[Date Prev][Date Next][Thread Prev][Thread Next][Date Index][Thread Index]
From: Herbert J. Bernstein <yaya@bernstein-plus-sons.com>
To: Group for discussing encoding and content validation schemes for CIF2 <cif2-encoding@iucr.org>
Sent: Thursday, 30 September, 2010 14:40:21
Subject: [Cif2-encoding] Revised Motion
Dear Colleagues,
James and I had a good e-meeting and came up with the following
revised wording. If anybody objects to this motion, please speak
up now. We intend to bring this to the DDLm group and then
COMCIFS and add annexes on particular encoding-disambiguation
algorithms and signature later.
Regards,
Herbert
===============================================================
Proposed position on CIF2 character encodings submitted to
COMCIFS for a vote as an interim agreement on what can be
agreed thus far, subject to extension and refinement in
the future.
===============================================================
Reference to character(s) means abstract characters assigned code
points by Unicode.
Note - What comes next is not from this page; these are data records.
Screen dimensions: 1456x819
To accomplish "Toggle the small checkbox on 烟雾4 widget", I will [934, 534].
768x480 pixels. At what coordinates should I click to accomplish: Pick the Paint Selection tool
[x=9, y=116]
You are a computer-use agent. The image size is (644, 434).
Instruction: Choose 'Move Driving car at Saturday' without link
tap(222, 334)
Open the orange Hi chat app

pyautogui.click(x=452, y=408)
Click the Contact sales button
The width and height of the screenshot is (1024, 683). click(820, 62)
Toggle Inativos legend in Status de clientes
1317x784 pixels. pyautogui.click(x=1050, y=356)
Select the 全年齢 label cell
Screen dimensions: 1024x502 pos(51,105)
Specific characters are referenced according to
Unicode convention, U+xxxx[x[x]], where xxxx[x[x]] is the four- to
six-digit hexadecimal representation of the assigned code point.
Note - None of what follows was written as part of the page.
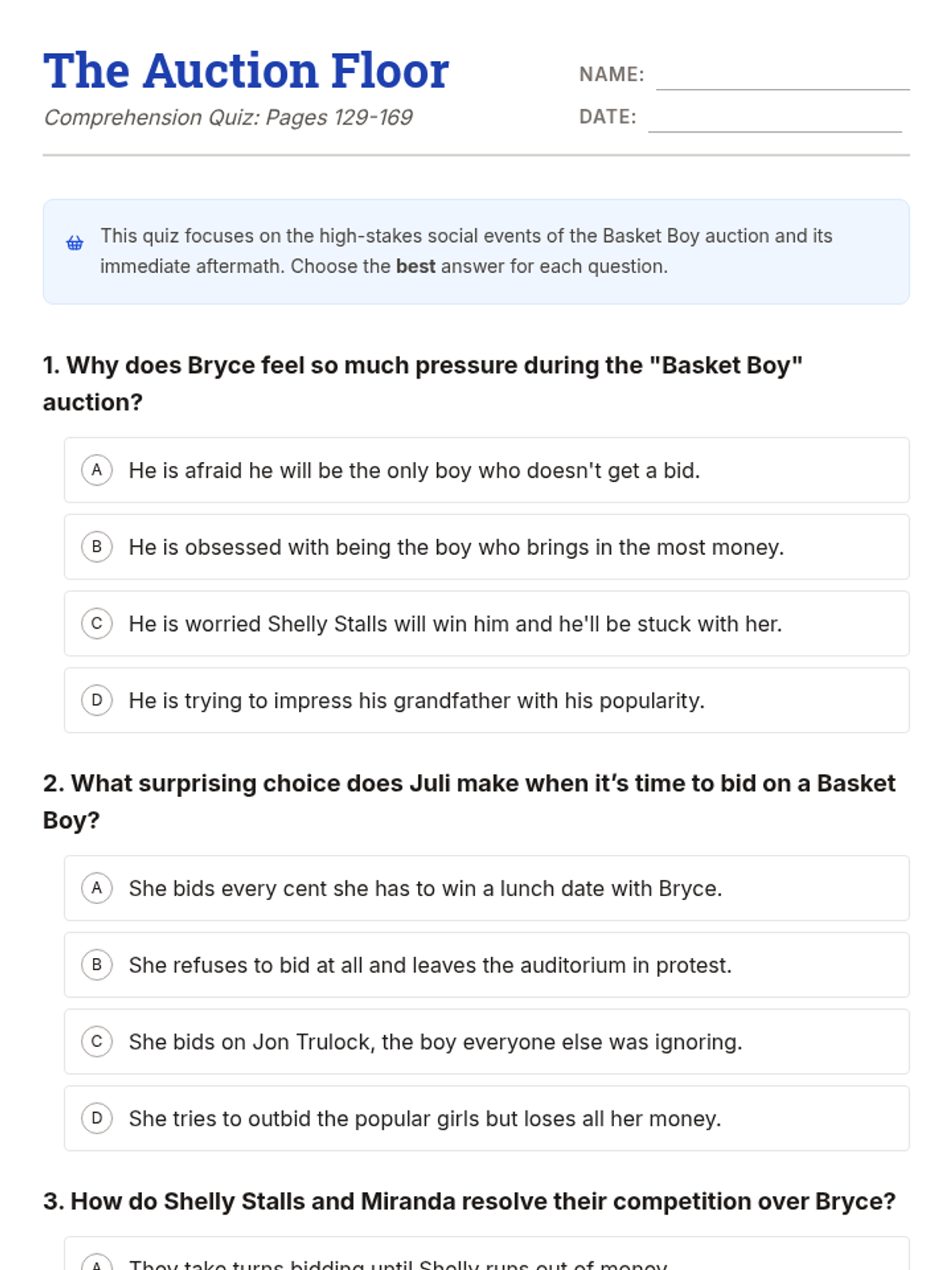Screen dimensions: 952x1270
Task: Click question 2 heading about Juli's choice
Action: pyautogui.click(x=469, y=802)
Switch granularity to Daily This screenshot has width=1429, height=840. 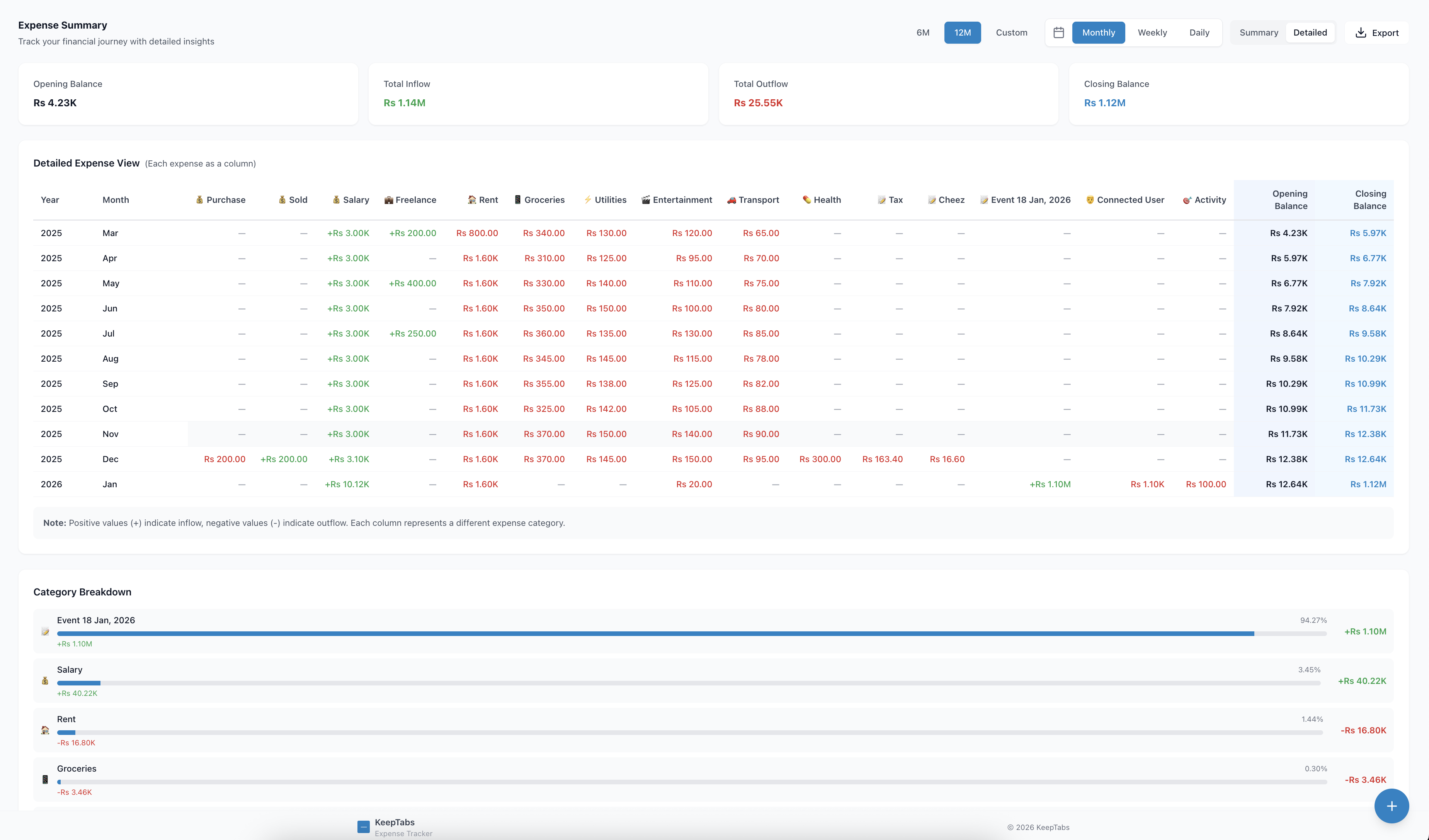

The designated character encoding for CIF2 is UTF-8 as the preferred
concrete representation of the information in a CIF2 document.
Reference to ASCII characters means characters U+0000 through U+007F, or,
equivalently the first 128 characters of the ISO-8859-1 (LATIN-1)
character set.
Reference to newline or \n means the sequence that conventionally
terminates a line record (which is environment dependent).
Reference to whitespace means the characters ASCII space (U+0020),
ASCII horizontal tab (U+0009) and the newline characters. Without
regard to local convention, the various other characters that
Unicode classifies as whitespace (character categories Zs and Zp) do
not constitute whitespace for the purposes of CIF2.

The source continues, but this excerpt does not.